Maine Grapples With Remaining Racial and Ethnic Slurs in Place Names

Emma Davis, Maine Morning Star, February 7, 2024

At least 16 places in Maine have names that include racial or ethnic slurs, although by law many were supposed to be eradicated decades ago, according to ongoing research by the Permanent Commission on the Status of Racial, Indigenous and Tribal Populations.

In 1977, Maine’s first Black state legislator Gerald Talbot sponsored a bill that prohibited the use of the n-word in the names of places, and in 2000, Passamaquoddy Tribal Representative Donald Soctomah got a bill passed eradicating from place names the sq-slur, a racist term for a Native American woman.

However, Talbot’s daughter, House Speaker Rep. Rachel Talbot Ross (D-Portland), discovered in 2020 that her father’s bill had not been effectively enforced, nor had Soctomah’s measure. Several islands and other sites still illegally had names that bore slurs against Black people and Native American women.

Talbot Ross was behind a 2022 law intended to rectify noncompliance, tasking the Permanent Commission to create a council to identify remaining offensive place names. While Maine has been ahead of the curve in outlawing slurs from place names, the continued existence of offensive names in the state show oversight is still lacking.

Maine’s state names authority doesn’t exist in statute.

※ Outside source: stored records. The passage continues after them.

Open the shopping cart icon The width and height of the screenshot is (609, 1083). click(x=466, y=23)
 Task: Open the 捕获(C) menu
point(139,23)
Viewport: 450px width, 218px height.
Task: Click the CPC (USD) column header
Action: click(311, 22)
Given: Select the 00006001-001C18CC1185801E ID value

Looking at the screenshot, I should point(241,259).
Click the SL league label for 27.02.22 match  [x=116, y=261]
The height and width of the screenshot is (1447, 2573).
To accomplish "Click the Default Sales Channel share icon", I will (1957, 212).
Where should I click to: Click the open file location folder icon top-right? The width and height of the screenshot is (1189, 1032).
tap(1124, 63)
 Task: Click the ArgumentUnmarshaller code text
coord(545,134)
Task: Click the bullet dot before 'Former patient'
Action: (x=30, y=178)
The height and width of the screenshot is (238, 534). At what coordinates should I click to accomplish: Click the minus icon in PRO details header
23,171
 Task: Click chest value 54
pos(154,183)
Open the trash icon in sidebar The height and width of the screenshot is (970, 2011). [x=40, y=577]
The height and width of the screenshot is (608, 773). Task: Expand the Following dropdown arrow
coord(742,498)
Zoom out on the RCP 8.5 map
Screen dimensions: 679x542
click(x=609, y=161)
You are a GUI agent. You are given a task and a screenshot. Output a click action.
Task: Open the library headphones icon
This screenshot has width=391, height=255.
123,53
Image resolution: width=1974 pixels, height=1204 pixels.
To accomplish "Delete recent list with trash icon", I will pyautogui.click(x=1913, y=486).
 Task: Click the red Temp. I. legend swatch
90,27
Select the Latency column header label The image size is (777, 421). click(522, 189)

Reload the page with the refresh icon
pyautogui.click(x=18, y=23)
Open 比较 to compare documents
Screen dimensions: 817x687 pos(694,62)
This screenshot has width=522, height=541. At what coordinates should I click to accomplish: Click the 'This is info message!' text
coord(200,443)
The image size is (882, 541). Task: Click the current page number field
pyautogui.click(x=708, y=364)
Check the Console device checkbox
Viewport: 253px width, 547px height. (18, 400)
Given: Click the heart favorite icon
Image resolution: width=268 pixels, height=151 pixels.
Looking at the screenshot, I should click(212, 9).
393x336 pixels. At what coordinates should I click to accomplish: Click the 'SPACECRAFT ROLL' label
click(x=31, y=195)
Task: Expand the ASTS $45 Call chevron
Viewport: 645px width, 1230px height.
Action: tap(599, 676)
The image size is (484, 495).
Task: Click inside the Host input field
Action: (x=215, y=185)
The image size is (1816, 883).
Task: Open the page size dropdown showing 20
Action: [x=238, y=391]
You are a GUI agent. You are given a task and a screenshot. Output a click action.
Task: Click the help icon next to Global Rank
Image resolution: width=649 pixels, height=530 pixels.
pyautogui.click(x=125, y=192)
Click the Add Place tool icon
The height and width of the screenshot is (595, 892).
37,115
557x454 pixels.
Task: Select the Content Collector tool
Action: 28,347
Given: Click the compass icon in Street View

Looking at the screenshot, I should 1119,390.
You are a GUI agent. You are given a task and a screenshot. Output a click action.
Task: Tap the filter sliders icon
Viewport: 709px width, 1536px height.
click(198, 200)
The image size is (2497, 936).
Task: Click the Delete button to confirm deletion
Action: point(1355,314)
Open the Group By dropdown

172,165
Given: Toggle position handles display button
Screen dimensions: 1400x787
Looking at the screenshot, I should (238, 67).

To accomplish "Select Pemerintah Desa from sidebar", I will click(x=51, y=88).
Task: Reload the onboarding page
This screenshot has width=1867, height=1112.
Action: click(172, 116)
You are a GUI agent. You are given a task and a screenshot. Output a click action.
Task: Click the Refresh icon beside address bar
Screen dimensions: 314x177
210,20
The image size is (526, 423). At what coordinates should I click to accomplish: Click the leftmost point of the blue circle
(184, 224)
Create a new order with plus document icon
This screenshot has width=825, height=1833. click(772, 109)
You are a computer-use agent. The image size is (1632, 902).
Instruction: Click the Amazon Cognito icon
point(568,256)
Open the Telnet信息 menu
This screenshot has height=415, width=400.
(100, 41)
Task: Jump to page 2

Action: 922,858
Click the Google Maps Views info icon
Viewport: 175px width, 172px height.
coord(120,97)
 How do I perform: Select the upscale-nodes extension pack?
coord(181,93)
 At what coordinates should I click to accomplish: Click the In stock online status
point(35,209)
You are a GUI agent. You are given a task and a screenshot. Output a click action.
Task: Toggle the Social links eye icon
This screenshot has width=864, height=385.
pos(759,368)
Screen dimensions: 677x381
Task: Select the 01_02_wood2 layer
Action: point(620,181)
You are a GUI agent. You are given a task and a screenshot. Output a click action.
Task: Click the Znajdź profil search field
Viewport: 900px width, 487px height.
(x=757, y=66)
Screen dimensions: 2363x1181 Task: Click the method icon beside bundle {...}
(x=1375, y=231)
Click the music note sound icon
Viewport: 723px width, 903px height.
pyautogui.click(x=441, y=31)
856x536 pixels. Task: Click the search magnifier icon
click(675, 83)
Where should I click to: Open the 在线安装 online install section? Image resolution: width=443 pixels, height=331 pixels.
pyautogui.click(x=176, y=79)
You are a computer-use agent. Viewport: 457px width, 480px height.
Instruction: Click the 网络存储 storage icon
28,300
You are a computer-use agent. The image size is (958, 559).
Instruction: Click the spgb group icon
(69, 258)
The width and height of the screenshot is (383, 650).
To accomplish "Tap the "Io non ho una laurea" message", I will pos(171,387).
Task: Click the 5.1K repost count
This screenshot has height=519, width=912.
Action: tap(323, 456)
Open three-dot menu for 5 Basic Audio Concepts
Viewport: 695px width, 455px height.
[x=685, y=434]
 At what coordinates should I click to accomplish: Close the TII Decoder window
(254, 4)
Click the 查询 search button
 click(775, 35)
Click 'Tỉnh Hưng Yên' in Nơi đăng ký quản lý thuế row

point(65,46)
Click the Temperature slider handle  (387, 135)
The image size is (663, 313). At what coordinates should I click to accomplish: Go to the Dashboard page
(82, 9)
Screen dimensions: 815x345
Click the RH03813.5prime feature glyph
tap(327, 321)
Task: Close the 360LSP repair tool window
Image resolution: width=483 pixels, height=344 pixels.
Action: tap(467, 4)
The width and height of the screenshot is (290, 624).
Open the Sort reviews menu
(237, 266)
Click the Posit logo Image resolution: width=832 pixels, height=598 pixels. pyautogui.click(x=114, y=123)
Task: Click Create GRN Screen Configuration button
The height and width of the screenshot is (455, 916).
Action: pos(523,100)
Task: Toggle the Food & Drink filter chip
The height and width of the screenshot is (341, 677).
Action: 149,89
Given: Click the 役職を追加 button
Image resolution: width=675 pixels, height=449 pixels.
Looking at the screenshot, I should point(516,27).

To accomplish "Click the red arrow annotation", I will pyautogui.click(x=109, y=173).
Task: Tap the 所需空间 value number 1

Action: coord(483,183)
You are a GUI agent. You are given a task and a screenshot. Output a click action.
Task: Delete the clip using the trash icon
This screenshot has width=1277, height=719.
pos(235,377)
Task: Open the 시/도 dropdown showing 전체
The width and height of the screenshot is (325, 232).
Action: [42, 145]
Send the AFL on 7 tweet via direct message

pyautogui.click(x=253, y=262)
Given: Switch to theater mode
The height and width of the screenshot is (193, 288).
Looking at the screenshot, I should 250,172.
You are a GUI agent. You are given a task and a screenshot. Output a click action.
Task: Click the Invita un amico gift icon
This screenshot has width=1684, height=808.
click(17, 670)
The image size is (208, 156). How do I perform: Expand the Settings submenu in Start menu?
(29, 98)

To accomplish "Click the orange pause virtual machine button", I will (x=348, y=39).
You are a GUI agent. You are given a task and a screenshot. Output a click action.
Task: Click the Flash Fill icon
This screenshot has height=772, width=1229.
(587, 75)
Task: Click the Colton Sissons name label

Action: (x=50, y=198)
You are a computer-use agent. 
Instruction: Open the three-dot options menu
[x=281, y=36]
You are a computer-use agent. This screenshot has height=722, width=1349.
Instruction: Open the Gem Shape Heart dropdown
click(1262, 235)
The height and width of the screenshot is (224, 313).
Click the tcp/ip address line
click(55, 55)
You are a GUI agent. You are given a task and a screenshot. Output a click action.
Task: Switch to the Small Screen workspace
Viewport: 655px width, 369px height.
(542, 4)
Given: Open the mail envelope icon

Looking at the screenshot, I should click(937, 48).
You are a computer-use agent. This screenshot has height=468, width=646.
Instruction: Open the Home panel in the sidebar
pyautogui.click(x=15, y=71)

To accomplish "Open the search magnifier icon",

Instead, a volunteer has been doing this work, which geologists, academics and others say is not reasonable for the task at hand. As a result, the Permanent Commission and Talbot Ross put forth new legislation to create a Maine Board on Place Names, which the State and Local Government Commission heard for the first time Tuesday.

{snip}

The bill does not recommend nor mandate any specific name changes but would formalize the naming and renaming process, Talbot Ross said, “so that we do not have derogatory terms that describe geographical places that could harm your children and mine.”

{snip}

For example, the council discussed whether the word “negro” in place names should be deemed offensive. Historically, at least 60 places had the n-word or “negro” in their names. Today, 12 places in Maine still have the term “negro” in their name, many of which had been changed from the n-word after U.S. Secretary of the Interior Stuart Udall required a blanket substitution in 1963.

{snip}

On the other hand, some names that appear commemorative might actually have negative connotations. The Place Justice Advisory Council found 163 places in Maine named after Indigenous people. “In these cases, which might at first appear to honor these individuals, what we have to ask is ‘Who did the naming?’” questioned Meadow Dibble, a project lead on the research. “Often what is being celebrated is people’s deaths, rather than honoring them.”

{snip}

The Place Justice Advisory Council identified 89 problematic or potentially problematic terms in place names across the state, with at least 12 places with derogatory terms in their names and hundreds of places named after people who harmed Black or Native people.

These findings are based on a database of 18,717 records of Maine geographic features recognized by the United States Board on Geographic Names. Working with the Prince Project, the Center for the Study of Global Slavery and the Upstander Project, the council cross referenced these place names with existing datasets on enslavers, slave traders and people who committed atrocities against Indigenous people in Maine.

At least 110 places in Maine are named after slaveholders, according to the council’s research including the towns of Gardiner, Whitefield and Shapleigh. At least 110 places are named after people who committed violence against Indigenous people, with 44 in Oxford County alone, according to Dibble.

For example, the town of Lovell was named after Captain John Lovewell, who led a deadly scalping expedition in 1725 to Pequawket, now named Fryeburg after the cousin of one of the other men on this expedition.

“It can be difficult to layer onto these beautiful landscapes the knowledge of the almost unfathomable violence that occurred there,” Dibble said, “but turning away is an act of willful ignorance.”